• _A TAREFA_:
Com base no texto sobre a Komatsu, explique com que objetivo a empresa vem numa estratégia de buscas no mercado.

• _TEXTO DE LEITURA_:

Komatsu aposta em mineração subterrânea, segmento que deve crescer 7% em cinco anos no Brasil
A Komatsu, empresa de maquinário pesado de origem japonesa, projeta ampliar a atuação no País para atender a mineração subterrânea. A companhia espera crescer em linha com o segmento, cuja projeção é de avanço de 7% nos próximos cinco anos. Até 2040, esse tipo de mineração poderá representar 43% da produção mineral global.
As informações foram detalhadas ao Diário do Comércio pelo gerente comercial da linha de underground da Komatsu no Brasil, Alessandro Antunes. Ele destaca que a empresa vem numa estratégia de buscas no mercado para ampliar o portfólio de produtos destinados a esse tipo de mineração.

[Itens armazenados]
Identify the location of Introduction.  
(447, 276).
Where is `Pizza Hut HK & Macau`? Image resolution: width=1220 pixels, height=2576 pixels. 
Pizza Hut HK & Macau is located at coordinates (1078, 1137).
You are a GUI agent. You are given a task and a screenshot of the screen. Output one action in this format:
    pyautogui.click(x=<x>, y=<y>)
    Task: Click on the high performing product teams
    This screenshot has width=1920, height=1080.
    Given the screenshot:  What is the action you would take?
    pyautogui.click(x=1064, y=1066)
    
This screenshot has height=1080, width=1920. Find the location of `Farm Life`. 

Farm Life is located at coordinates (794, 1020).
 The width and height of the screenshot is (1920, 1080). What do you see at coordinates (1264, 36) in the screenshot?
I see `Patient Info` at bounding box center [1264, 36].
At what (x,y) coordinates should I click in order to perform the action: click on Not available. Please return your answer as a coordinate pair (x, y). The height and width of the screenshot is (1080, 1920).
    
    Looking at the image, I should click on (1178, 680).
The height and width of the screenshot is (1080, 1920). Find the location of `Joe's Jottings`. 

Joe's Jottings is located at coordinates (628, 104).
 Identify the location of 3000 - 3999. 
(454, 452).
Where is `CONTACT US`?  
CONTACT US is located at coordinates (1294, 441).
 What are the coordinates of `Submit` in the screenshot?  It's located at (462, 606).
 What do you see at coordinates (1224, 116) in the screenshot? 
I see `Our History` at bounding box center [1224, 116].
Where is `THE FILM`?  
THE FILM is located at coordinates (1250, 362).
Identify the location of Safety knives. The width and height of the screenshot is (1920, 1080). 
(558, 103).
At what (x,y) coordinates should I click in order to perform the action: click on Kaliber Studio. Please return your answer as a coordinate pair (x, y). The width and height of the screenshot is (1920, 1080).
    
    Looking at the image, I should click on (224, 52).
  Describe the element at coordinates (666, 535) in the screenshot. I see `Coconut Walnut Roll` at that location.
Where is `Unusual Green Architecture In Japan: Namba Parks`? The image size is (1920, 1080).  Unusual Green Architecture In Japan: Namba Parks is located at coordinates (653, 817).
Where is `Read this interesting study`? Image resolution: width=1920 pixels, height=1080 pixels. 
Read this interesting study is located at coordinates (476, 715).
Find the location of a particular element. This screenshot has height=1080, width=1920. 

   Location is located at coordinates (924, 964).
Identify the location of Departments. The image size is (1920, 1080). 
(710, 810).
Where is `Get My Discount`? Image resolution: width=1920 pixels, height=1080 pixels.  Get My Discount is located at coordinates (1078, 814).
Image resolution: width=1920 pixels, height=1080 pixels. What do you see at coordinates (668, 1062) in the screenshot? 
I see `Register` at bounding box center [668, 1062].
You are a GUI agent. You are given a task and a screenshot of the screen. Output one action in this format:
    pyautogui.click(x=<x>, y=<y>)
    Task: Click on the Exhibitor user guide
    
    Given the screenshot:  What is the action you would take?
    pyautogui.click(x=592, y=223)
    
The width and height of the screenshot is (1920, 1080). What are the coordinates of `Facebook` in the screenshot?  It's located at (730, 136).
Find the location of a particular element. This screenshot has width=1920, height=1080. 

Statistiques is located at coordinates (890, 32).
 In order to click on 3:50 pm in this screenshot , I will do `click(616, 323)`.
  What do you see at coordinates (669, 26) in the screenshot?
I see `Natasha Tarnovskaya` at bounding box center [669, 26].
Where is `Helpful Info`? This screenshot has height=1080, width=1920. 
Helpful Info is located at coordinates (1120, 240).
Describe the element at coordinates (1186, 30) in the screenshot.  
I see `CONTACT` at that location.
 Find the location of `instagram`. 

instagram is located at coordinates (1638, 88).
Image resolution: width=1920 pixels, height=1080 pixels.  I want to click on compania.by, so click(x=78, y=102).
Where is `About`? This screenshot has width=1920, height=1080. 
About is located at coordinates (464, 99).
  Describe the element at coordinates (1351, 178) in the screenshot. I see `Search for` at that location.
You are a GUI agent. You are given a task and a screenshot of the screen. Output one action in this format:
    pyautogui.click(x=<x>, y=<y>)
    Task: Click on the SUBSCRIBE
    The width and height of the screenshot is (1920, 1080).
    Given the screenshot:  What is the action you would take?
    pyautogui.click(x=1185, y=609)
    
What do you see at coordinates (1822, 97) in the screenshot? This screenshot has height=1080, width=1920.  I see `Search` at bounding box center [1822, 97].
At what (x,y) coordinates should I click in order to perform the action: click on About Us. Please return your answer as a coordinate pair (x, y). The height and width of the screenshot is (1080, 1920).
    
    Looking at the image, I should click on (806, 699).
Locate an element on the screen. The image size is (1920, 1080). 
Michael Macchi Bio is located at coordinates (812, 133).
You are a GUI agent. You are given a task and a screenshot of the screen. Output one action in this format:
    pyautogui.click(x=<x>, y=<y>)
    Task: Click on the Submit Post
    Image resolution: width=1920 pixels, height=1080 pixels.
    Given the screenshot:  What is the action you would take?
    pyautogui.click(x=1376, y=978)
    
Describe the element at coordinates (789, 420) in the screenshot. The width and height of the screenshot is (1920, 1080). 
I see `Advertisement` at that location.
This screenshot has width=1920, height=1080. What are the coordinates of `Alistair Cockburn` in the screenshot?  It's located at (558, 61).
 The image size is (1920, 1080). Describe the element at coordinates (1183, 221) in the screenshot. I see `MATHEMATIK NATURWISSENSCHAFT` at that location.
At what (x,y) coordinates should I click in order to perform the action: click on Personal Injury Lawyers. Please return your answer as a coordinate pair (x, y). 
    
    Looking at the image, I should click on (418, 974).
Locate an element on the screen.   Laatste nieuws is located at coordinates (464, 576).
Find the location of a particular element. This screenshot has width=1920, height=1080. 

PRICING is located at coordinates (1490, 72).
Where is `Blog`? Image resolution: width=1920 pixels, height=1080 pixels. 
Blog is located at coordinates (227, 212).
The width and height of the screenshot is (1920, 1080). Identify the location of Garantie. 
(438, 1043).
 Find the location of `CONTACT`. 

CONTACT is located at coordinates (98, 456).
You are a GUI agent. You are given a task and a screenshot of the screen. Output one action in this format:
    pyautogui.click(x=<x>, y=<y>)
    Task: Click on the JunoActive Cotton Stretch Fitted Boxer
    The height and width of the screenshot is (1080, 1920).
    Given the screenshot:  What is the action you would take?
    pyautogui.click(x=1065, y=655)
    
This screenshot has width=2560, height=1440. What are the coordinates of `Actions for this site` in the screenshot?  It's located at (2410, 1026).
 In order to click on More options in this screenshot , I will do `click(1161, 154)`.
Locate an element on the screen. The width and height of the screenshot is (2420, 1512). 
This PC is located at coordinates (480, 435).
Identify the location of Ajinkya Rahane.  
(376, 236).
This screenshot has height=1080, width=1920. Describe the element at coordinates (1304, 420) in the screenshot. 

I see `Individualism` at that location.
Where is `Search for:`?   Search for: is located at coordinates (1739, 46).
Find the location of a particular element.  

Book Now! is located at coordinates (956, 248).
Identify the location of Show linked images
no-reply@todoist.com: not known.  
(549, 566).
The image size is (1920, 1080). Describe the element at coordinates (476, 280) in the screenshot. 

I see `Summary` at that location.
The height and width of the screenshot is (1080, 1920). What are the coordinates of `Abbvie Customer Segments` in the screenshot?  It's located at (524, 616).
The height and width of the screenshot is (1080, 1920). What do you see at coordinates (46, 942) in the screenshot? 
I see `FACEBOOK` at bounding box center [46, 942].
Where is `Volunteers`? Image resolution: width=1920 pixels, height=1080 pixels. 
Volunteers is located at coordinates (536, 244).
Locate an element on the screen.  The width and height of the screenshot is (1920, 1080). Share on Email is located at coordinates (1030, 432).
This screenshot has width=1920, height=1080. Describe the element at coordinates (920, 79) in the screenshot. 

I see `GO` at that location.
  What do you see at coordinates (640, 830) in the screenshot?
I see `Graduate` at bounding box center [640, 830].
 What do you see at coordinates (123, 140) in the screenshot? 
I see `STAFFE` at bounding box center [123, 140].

• _RESOLUÇÃO DA TAREFA_:
A Komatsu vem numa estratégia de buscas no mercado para ampliar o portfólio de produtos destinados à mineração subterrânea.